The Denver City Hotel makes your local Hooters look cosmopolitan. Coolgardie is located smack dab in the middle of Australia’s Goldfield region, so naturally many of the pub’s patrons are miners. You would expect it to be a ruckus place, but the rustic blokiness reaches highly problematic levels in Pete Gleeson’s documentary, Hotel Coolgardie, which screens during the 2017 Slamdance Film Festival.
After losing their money in Bali, Lina and Steph managed to make their way to first-world Australia. Signing on with an employment agency that specializes in short term provincial assignments, they agree to sign on as barmaids at the Denver City. There will not be a lot of distractions to spend the wages on in Coolgardie, so they ought to be able to save money relatively rapidly. However, they are not prepared for the inhospitable treatment they receive from the owner and they are rather taken aback by some of the customers. One in particular could be the live-action version of Barney from Moe’s Tavern on The Simpson’s. Of course, he has a hard crush on Lina.
It is safe to say the two Finns do not fit in well. Frankly, it really seems to be everyone’s fault. They never make much of an effort, but nobody really helps them either. Pretty much all they get from the locals are reprimands and drunken propositions. Regardless, there is no excuse for being a hostile employer.

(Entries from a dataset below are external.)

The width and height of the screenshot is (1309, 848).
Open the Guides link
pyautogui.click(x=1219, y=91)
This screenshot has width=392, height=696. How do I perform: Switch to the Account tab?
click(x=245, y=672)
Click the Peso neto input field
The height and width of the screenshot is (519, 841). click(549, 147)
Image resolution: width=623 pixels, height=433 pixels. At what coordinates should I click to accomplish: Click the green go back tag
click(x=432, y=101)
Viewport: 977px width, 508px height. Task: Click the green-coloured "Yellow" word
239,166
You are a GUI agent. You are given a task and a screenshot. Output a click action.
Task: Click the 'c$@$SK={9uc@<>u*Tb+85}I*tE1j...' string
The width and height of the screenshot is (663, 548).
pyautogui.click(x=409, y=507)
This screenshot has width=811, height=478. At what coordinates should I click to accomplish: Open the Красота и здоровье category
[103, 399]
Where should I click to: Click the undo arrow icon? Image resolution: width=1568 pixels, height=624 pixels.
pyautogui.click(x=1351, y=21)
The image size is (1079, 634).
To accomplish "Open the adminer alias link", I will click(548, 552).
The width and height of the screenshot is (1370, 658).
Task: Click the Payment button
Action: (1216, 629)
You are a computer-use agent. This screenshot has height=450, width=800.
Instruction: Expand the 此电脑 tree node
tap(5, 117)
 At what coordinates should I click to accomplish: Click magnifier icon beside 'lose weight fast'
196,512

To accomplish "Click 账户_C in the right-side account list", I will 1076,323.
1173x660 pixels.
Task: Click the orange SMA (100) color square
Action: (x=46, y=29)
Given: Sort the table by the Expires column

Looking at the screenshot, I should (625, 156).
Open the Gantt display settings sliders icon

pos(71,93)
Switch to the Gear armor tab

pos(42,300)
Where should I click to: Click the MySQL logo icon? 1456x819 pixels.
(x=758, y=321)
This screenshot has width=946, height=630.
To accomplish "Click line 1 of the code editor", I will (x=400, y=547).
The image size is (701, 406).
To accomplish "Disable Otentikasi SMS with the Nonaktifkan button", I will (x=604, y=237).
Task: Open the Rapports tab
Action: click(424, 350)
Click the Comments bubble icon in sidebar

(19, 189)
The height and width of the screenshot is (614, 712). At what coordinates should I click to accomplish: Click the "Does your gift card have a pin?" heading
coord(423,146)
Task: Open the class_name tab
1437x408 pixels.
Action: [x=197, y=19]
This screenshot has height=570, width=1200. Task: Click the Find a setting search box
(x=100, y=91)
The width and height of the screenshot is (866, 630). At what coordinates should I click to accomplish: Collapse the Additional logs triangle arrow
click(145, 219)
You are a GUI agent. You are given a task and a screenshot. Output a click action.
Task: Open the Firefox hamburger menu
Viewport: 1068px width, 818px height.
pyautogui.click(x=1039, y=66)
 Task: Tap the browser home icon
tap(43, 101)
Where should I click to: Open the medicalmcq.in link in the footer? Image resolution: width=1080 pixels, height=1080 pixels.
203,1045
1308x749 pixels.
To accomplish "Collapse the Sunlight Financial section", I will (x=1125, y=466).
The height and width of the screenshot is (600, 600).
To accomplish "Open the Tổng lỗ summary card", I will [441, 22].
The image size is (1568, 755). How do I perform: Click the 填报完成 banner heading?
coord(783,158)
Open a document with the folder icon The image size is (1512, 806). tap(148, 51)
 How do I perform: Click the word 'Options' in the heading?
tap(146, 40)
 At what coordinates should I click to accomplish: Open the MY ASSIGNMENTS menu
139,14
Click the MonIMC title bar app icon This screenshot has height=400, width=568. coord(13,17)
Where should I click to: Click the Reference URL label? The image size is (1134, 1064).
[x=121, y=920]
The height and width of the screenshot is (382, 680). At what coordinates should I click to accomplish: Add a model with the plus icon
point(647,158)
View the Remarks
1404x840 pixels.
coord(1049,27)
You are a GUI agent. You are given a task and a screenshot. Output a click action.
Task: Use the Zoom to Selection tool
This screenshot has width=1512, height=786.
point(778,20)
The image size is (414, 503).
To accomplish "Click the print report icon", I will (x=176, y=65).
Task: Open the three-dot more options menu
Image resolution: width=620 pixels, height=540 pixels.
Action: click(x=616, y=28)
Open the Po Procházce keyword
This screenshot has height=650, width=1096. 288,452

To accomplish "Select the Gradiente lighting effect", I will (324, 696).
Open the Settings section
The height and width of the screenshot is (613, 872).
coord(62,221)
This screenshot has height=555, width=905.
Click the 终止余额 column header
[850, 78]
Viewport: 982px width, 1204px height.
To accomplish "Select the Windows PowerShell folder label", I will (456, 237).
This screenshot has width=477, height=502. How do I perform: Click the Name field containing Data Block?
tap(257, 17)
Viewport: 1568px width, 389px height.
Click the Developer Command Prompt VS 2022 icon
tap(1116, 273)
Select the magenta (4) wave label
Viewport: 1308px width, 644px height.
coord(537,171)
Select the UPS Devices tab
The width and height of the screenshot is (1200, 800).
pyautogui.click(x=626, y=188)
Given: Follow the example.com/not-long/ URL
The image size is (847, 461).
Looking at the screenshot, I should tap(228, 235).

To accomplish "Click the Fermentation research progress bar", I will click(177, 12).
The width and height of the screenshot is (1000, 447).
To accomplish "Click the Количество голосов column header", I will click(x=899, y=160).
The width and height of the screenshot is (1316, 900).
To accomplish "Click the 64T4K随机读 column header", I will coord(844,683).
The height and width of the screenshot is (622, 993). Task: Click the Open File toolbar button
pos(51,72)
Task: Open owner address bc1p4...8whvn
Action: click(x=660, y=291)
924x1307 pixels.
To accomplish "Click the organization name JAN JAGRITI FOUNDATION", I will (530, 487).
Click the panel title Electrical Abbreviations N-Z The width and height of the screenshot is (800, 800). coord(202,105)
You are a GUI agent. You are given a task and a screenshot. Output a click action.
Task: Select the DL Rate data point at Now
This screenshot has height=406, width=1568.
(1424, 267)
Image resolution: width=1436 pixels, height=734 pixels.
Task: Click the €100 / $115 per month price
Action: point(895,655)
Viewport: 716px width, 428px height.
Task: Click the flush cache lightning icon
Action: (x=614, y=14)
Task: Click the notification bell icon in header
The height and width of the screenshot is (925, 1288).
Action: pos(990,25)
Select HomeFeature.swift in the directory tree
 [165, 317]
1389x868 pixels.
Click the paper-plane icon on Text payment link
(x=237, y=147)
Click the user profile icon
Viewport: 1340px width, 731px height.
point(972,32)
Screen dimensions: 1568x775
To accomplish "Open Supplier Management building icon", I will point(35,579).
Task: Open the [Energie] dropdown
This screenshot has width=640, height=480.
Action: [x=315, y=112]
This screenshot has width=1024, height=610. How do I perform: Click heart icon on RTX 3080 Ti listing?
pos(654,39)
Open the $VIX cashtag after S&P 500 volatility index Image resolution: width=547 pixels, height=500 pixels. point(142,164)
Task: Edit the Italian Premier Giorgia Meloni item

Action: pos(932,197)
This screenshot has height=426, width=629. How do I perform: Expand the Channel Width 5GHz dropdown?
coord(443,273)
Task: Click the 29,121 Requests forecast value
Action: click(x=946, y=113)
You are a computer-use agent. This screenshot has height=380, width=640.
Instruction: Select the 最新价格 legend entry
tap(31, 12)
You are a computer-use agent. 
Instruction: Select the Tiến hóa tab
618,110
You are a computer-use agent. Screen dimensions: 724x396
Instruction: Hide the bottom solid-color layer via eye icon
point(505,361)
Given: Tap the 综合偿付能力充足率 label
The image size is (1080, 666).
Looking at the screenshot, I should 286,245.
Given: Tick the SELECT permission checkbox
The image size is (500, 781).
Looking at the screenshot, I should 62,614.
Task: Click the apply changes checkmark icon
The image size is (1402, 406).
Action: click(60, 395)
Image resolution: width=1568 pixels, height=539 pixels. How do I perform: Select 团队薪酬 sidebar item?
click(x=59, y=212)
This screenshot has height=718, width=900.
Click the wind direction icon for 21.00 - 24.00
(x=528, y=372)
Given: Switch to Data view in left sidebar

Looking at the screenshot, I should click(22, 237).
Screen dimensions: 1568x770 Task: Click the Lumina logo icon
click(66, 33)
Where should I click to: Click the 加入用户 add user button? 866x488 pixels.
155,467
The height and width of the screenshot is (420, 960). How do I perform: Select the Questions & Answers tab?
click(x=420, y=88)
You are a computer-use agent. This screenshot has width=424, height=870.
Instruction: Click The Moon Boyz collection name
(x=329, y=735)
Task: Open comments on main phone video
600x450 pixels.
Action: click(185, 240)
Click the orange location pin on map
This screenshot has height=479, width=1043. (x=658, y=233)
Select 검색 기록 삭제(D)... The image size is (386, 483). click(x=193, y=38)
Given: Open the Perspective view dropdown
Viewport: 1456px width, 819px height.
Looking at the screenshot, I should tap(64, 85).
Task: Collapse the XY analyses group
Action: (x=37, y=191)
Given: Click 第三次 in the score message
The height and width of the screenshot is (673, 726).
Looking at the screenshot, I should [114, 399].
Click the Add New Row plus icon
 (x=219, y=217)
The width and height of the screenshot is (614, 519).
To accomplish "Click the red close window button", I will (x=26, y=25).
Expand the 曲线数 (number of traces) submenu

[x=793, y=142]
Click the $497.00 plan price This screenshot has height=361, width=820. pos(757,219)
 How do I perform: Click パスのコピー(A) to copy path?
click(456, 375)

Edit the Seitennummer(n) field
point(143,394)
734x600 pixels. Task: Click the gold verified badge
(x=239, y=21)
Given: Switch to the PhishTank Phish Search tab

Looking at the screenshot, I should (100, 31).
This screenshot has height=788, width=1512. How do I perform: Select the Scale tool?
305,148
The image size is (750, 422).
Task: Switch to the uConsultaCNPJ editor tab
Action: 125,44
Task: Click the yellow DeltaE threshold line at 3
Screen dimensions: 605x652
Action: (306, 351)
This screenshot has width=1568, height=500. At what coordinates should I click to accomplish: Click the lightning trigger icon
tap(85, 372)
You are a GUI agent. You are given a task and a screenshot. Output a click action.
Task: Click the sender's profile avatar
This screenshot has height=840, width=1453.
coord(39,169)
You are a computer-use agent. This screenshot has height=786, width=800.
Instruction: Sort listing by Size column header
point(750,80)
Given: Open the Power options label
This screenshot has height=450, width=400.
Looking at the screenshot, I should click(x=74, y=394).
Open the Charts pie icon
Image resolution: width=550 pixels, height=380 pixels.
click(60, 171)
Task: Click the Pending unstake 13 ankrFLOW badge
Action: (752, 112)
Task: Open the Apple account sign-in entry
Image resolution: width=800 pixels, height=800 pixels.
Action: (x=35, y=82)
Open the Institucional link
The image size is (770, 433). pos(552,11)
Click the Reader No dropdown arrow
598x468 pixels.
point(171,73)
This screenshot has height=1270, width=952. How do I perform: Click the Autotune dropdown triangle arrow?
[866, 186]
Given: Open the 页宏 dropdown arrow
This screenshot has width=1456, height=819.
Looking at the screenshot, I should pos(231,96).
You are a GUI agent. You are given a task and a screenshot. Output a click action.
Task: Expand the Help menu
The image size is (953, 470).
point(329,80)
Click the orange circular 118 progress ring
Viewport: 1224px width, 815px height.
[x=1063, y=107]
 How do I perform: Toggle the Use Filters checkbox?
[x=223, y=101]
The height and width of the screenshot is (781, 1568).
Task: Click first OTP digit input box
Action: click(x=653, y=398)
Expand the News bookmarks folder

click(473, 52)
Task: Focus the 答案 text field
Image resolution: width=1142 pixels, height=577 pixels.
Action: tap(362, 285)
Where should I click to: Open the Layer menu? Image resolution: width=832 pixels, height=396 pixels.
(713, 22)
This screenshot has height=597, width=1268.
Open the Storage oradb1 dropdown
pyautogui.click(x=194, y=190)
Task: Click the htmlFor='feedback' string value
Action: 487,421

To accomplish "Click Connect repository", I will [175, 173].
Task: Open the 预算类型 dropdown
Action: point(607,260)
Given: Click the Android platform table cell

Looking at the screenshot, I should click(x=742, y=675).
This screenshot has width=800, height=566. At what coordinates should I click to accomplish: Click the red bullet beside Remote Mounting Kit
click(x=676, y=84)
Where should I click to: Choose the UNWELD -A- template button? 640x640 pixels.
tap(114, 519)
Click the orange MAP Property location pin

Not surprisingly, the Goldfields tourism bureau has had a conniption fit over Gleeson’s film, but it is hard to imagine how any of his scenes could be taken out of context. Nor does he portray Coolgardie as monolithically troglodytic. The Finns rather take a shine to an old-timer known as “Canman,” who tragically died shortly after filming wrapped—and at least of the good old boys really seems like a decent chap, who they should have treated better.